It was a case of a proverb being lived out in real life. As I stood with the bright hot sun shining on my face, I watched the hay baler wrapping up the cut silage like a spider wraps up a fly. Even from this distance you could hear the black plastic peeling off its spool.
The liquorice log plopped onto the field and the tractor moved on. In the neighbouring paddock, the slasher was busily mowing down the long stalks of green and leaving them in neat trails behind. A mass of seabirds wheeling above catching any insects that were trying to escape the blades of the tractor. A case of out the blade and into the gulls mouth.

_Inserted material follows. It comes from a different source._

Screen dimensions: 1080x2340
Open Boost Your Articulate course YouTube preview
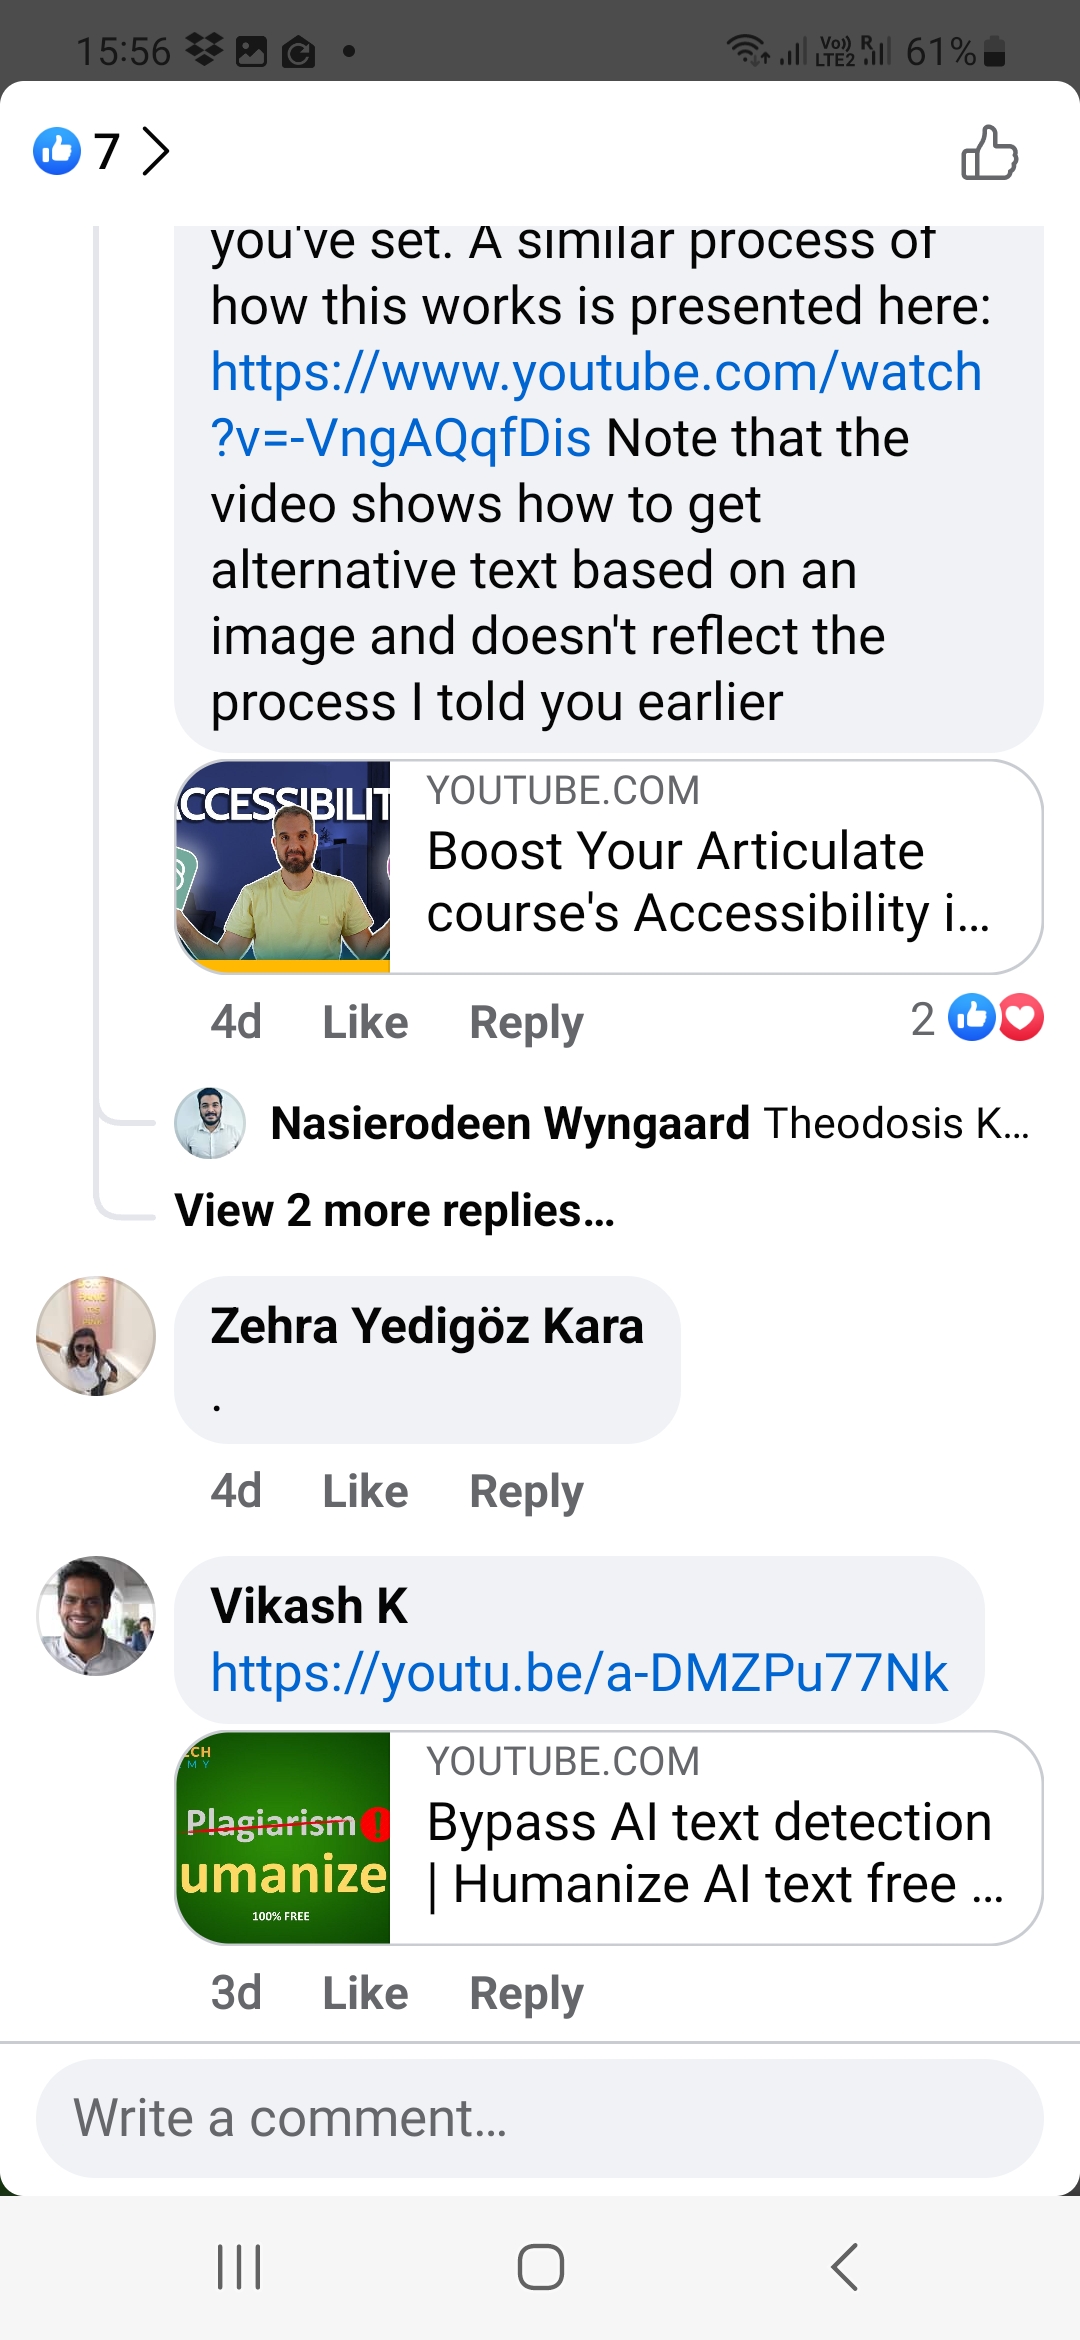609,867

I had seen this process back in Australia and in Canada and the US. The only differences here were that the bundles left behind were black rather than pink or green and the birds trailing behind were a different species. I surmised the black was to allow greater absorption of heat and hence faster fermentation of the silage.
Same same but different.
Walking on a little, we moved out of the way of the tractor carrying four bales to the ever growing pile that was up against an enormous stone farm shed. The shed was an impressive structure with a curved roof. Rich farmers I thought to myself.
I was surprised when our guide took us into the shed and we discovered it was filled with another stone building. A much older one. The outer more modern building was there to protect the crumbling ruins from the elements.

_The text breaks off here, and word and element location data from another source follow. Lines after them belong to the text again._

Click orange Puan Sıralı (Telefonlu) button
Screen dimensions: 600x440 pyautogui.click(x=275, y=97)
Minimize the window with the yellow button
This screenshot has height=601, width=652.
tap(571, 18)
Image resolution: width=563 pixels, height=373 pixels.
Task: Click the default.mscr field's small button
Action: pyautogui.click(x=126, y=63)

The Midhowe Chambered Tomb is surrounded by gantries so you can look down into it rather than walk through it. These types of ruins are in as much peril from scrambling humans as they are from the fierce weather. The interpretive sign gives you context and the deduced purpose of the building. A burial chamber with individual stalls and shelving for the bodies. Twenty five skeletons were removed and taken to XYZ Museum. (Research needed! 😃) Your mind can make a good picture of what it may have been like 5,000 odd years ago.
A few more metres along the shore line is a broch – a circular dwelling with rooms, dividers and built in cupboards! The ancient story continues with a Norse dwelling and a very ruined medieval church.

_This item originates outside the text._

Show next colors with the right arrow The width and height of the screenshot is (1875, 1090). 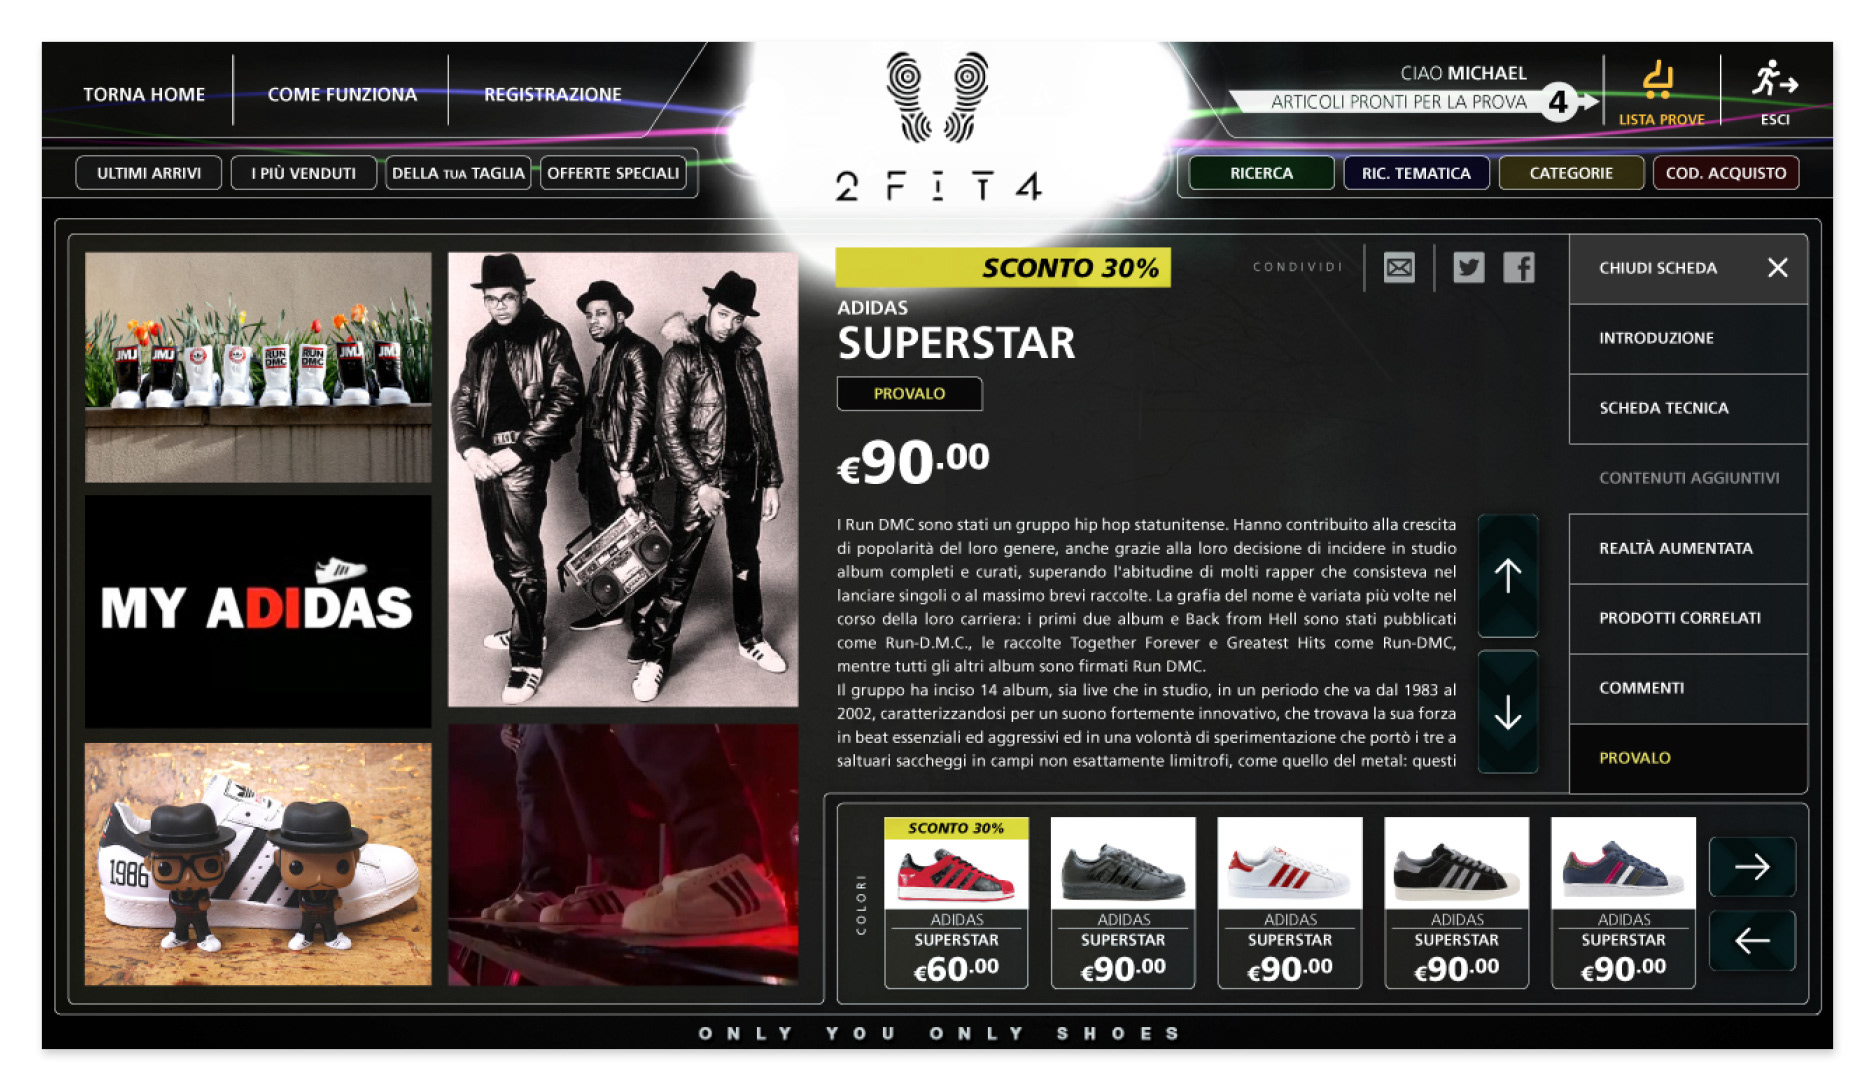1752,867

“They say if you kick the ground in Orkney, it bleeds archeology” our walking guide tells us as we look over the trail of ruins behind us.
Ahead, are much more modern buildings, the actual farm sheds and the tents of an active archaeological dig at Swandro . The lead archeologist greeted us at a big sign board which showed an aerial view of the dig. She explained to us in detail, what they were doing and what they had found, before taking us to view the shovel wielding, brush dusting students and volunteers who were doing the actual digging. They too were basking in the lovely sunshine and light breeze. This dig is a race against time because it is right on the beach and is being rapidly eroded. The site is of particular significance because of the metallurgical evidence they have found which shows the Smithy was using zinc. This was well ahead of the expected time frame for zinc use in these parts. Her talk ended with a plea for much needed donations to continue their work.
In the afternoon we walked across a patch of typical Scottish moorland with the heather just beginning to bloom. The boggy ground caused a few slips and falls. The descent brought us back to the ferry wharf, a tea house, Orkney Icecream and a much needed toilet!
Perhaps because the walk had not been so physically challenging, I decided to push myself by ordering Haggis and Claptrap for dinner at the Ayre Hotel. Claptrap is a mash made from potato and turnip. Haggis, well you know what haggis is. I have a violent aversion to offal but decided to step up to the plate and be a brave old chook! I’m afraid it was a challenge too far. After 3 – 4 mouthfuls the offally flavour became overwhelming and I could go no further. I should be content in the knowledge that at least I gave it a go and it was a one in a lifetime occurrence.
The Claptrap on the other hand? Quite good!